▶ **DESCRIPTION OF THE TASK**:
Look through the listing below, and wherever a line has the string "computer", pull it out.

▶ **PROVIDED DATA**:
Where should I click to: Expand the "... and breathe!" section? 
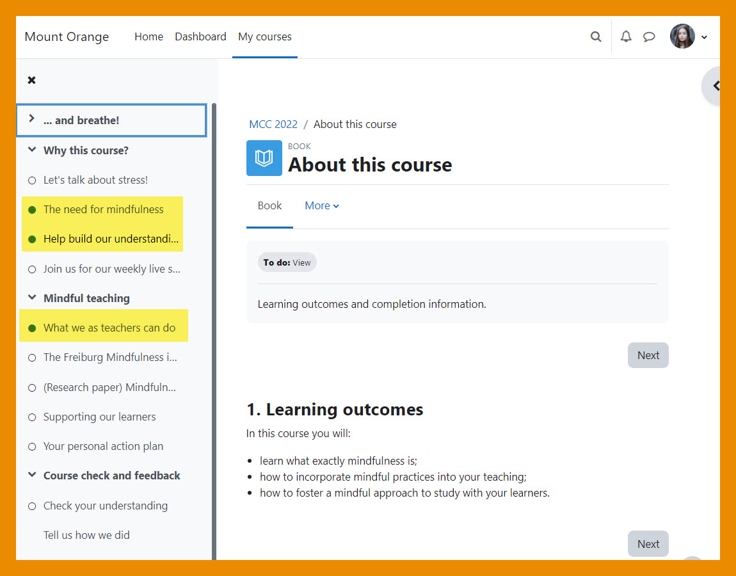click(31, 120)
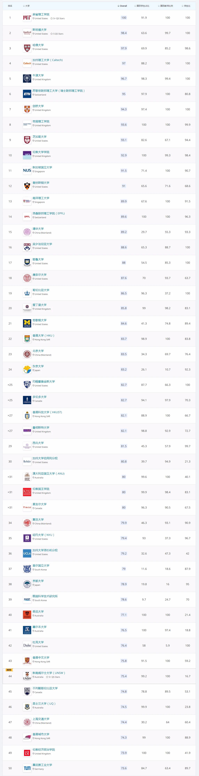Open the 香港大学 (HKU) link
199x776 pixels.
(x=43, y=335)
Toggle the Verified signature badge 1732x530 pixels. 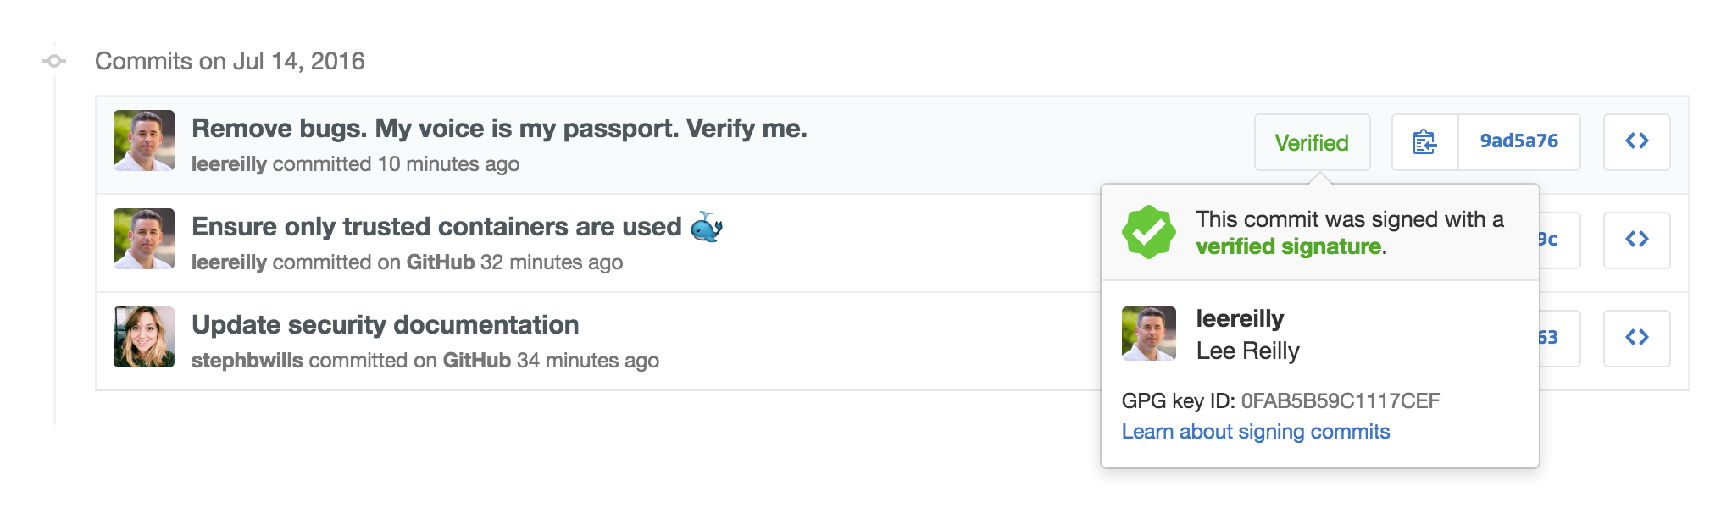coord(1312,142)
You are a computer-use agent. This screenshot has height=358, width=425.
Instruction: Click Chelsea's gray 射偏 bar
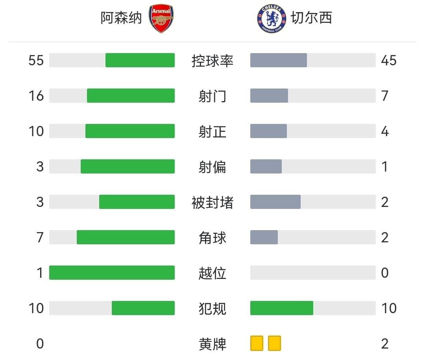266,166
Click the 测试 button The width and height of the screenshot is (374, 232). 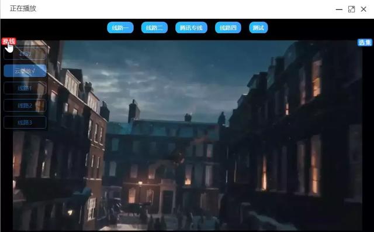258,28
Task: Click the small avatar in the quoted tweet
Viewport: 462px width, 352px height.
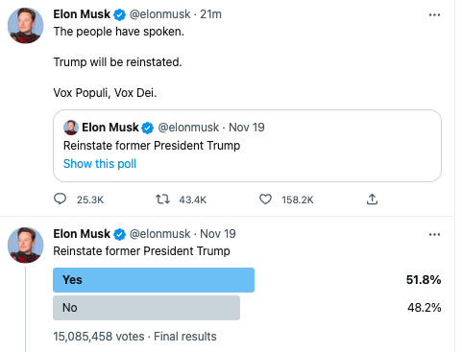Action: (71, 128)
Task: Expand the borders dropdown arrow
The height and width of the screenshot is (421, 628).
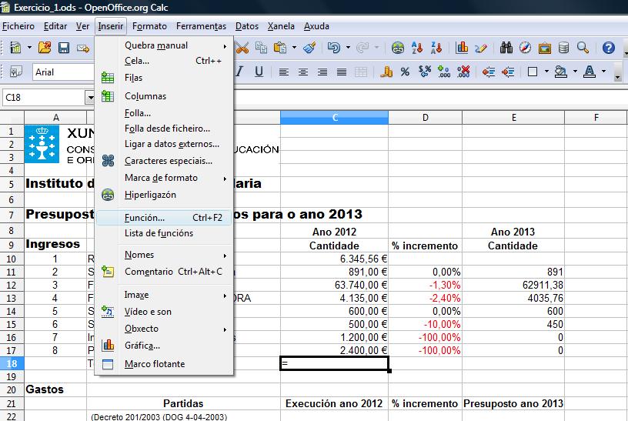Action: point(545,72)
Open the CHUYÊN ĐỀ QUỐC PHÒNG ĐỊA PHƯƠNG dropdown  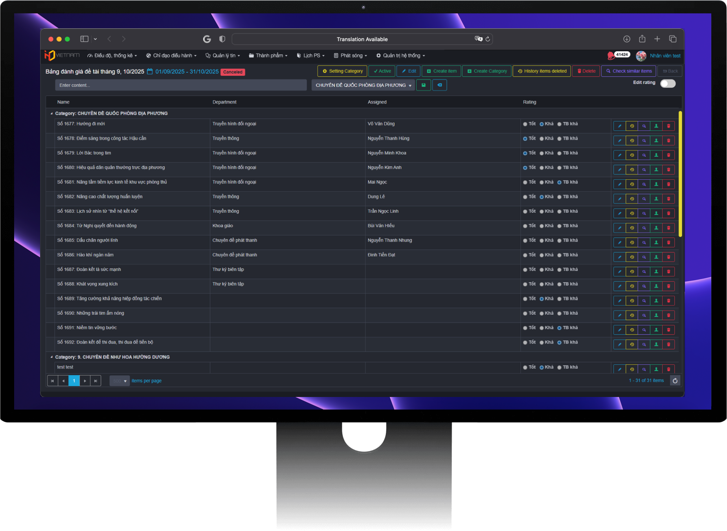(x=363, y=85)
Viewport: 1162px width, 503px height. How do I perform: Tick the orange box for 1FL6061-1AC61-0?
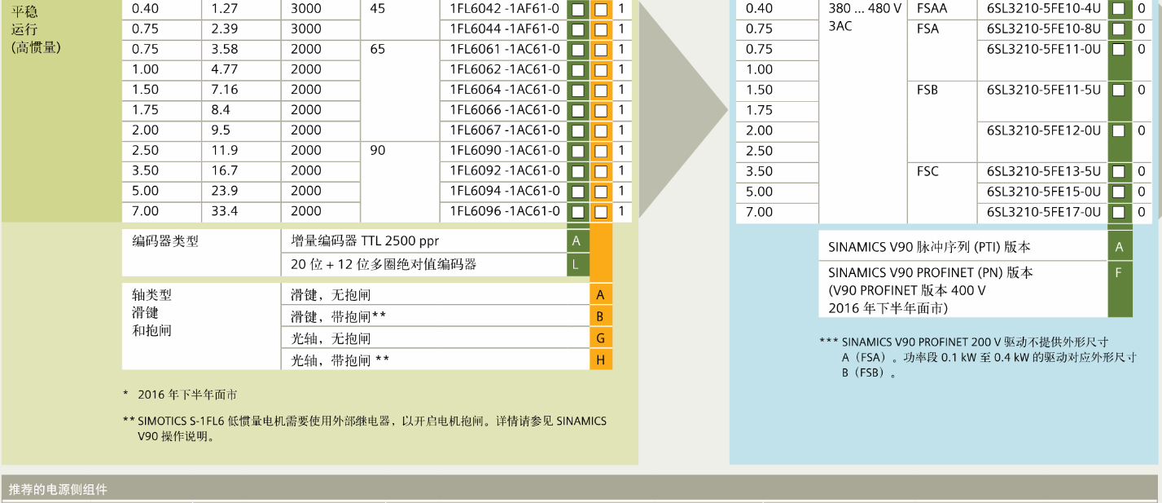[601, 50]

* * *

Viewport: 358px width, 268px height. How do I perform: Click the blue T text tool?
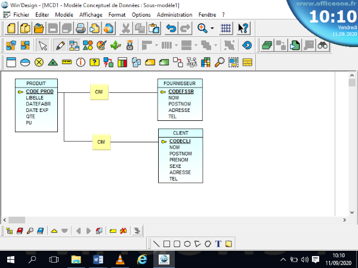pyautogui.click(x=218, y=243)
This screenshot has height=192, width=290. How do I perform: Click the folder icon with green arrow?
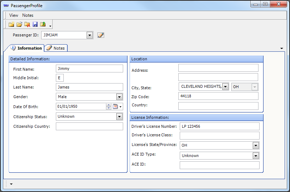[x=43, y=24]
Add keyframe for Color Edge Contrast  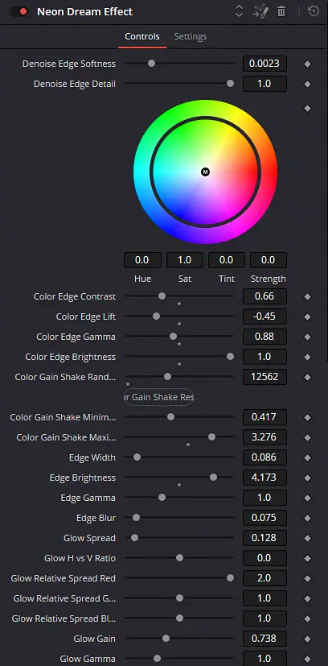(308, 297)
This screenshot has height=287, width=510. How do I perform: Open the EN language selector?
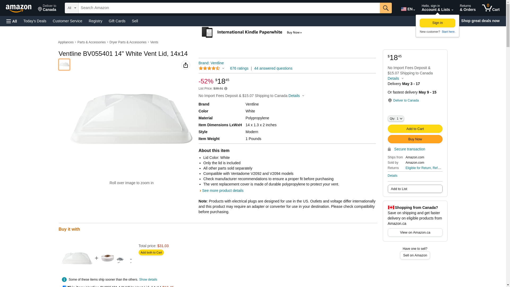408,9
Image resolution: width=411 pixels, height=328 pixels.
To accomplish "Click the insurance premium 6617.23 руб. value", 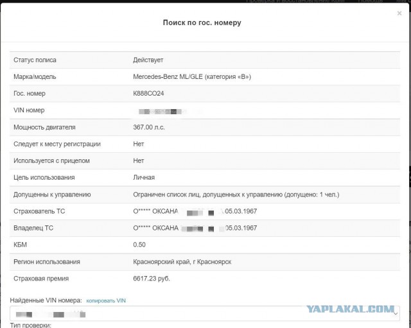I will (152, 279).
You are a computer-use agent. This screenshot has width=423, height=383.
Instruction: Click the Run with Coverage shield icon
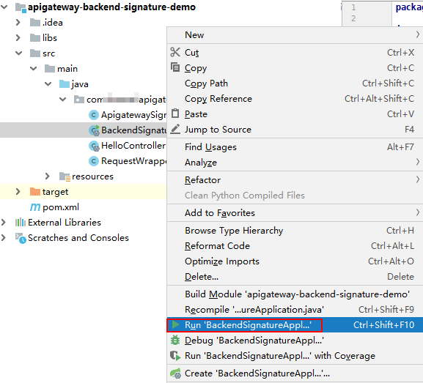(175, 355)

▶ **SOLUTION FOR THIS EXERCISE**:
You are a computer-use agent. This screenshot has height=358, width=425.
You are a computer-use agent. This screenshot has width=423, height=383.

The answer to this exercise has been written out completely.